**Problem:** Search the data for the string "reHeal", and report each line where it is found.

[Saved data entries]
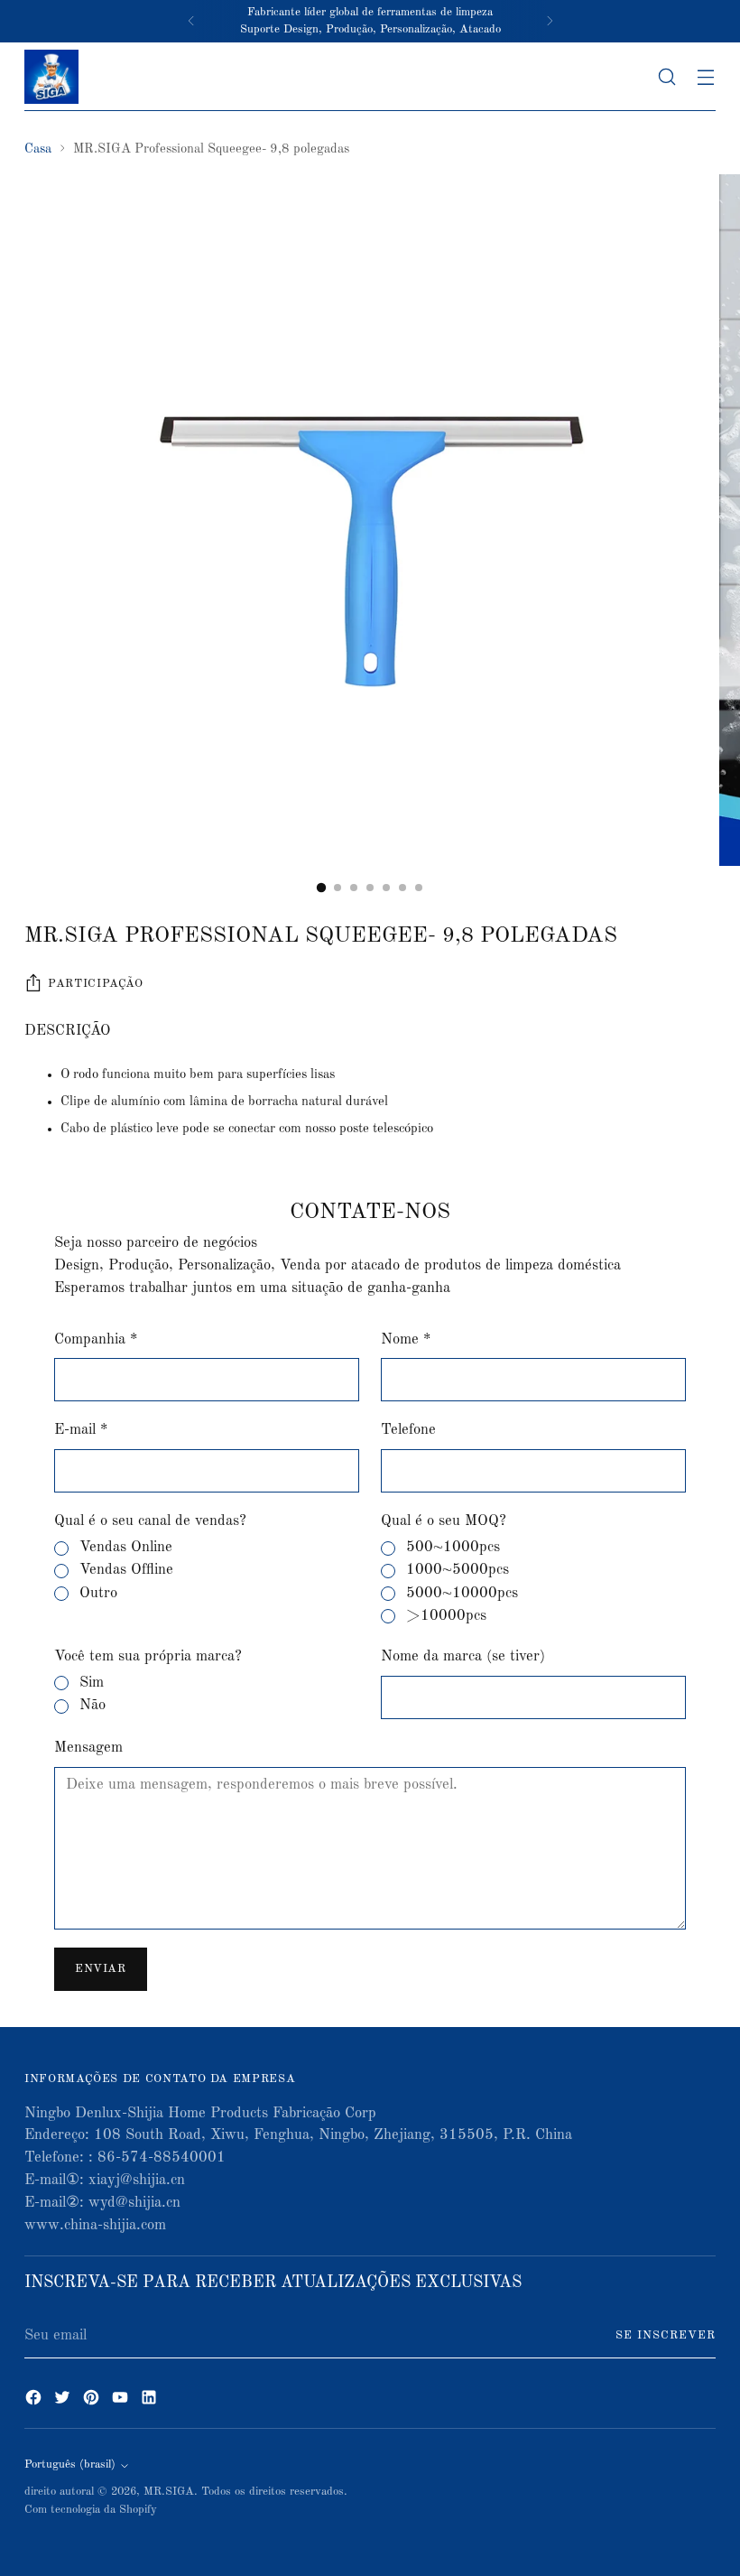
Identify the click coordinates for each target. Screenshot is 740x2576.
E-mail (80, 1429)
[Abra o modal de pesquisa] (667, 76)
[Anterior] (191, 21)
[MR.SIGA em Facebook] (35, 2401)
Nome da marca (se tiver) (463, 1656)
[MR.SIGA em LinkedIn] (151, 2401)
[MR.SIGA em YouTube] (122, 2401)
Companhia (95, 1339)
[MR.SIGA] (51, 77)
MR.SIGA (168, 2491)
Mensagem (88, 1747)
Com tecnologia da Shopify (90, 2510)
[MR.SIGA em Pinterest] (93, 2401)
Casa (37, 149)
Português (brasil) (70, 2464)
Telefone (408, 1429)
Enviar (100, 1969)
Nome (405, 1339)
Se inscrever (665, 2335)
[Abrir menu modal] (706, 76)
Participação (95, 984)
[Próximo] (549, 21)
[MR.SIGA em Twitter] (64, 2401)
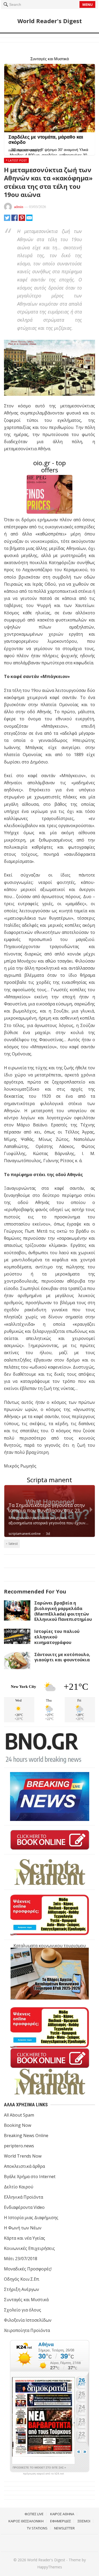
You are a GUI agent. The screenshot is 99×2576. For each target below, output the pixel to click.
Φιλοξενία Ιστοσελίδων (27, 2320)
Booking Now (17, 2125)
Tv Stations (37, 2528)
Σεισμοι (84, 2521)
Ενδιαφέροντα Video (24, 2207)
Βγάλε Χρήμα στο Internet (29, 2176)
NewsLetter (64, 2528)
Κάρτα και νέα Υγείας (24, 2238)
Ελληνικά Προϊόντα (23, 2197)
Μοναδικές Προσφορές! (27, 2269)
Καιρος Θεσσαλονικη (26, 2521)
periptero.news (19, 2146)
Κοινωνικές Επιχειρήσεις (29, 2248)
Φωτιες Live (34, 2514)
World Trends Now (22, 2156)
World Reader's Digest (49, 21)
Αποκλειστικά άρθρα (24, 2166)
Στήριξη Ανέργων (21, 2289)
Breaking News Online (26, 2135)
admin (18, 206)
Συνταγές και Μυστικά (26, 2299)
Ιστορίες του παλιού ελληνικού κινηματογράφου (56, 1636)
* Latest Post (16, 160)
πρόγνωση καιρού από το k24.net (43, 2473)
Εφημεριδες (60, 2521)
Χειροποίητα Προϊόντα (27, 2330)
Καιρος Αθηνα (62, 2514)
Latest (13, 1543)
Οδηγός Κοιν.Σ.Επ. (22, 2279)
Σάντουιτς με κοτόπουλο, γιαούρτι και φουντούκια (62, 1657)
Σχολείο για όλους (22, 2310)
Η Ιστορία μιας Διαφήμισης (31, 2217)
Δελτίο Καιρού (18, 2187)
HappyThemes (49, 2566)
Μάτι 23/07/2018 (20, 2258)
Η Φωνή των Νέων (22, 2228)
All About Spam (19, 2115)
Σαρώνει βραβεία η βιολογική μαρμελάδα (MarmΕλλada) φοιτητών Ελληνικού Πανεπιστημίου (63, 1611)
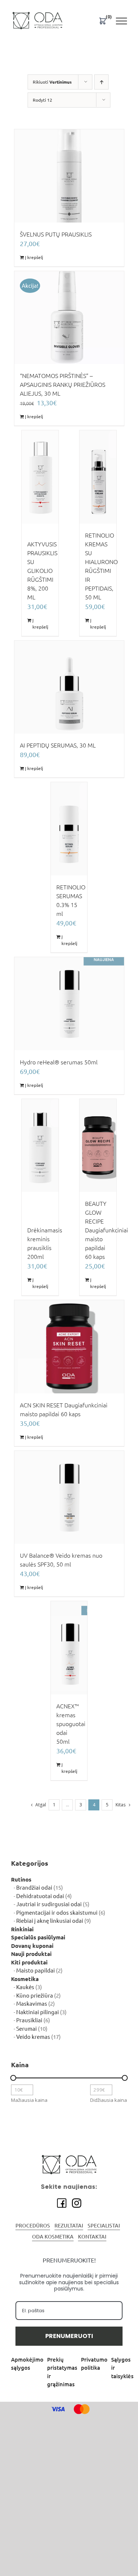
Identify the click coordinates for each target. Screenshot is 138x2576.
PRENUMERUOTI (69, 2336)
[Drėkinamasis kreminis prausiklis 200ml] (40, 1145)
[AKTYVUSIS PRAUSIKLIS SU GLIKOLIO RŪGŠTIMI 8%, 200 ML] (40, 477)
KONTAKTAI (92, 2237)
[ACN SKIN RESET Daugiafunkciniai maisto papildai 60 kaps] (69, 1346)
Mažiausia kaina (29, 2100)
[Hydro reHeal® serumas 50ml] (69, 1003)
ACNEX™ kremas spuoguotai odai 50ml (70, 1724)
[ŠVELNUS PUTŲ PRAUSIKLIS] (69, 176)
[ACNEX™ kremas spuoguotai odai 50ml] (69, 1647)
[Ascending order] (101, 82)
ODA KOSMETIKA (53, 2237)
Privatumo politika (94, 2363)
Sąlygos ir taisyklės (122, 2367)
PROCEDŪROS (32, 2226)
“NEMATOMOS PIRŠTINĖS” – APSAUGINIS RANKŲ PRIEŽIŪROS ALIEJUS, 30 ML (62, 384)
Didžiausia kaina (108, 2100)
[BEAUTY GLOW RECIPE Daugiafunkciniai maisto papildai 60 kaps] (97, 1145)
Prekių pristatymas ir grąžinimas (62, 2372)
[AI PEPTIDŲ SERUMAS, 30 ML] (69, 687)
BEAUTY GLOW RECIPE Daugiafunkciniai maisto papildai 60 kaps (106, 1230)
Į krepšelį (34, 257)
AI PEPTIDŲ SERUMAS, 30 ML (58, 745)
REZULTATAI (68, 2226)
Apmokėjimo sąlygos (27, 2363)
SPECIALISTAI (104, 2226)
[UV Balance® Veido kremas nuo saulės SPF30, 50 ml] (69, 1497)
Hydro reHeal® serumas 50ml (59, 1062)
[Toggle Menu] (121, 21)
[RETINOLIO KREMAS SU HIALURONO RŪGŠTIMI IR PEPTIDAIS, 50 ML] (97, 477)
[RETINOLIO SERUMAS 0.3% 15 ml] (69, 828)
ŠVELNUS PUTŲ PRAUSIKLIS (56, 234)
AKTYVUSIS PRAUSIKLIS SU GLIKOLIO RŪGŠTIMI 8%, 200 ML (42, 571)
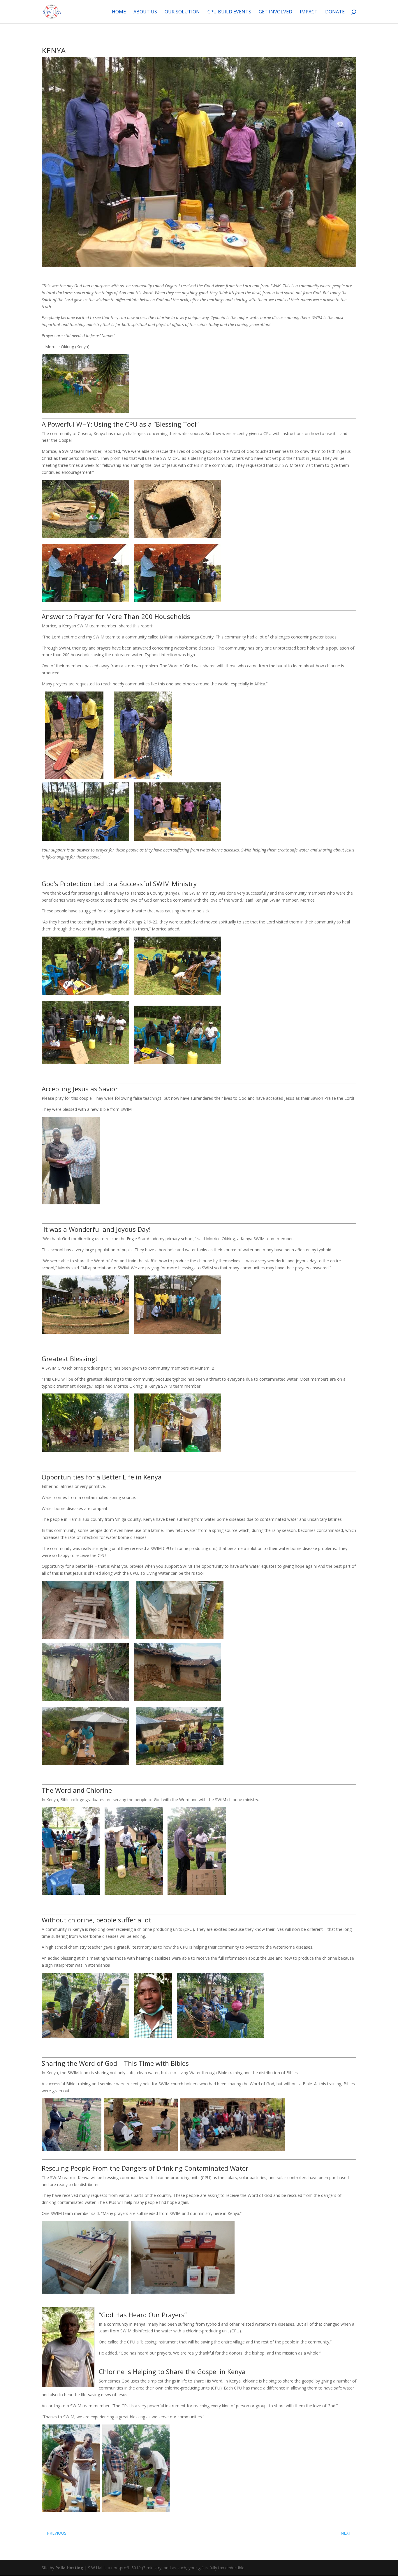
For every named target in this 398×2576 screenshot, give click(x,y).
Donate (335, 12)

**Result for this exercise:**
[Hydro reHeal® serumas 50ml] (69, 1003)
Hydro reHeal® serumas 50ml (59, 1062)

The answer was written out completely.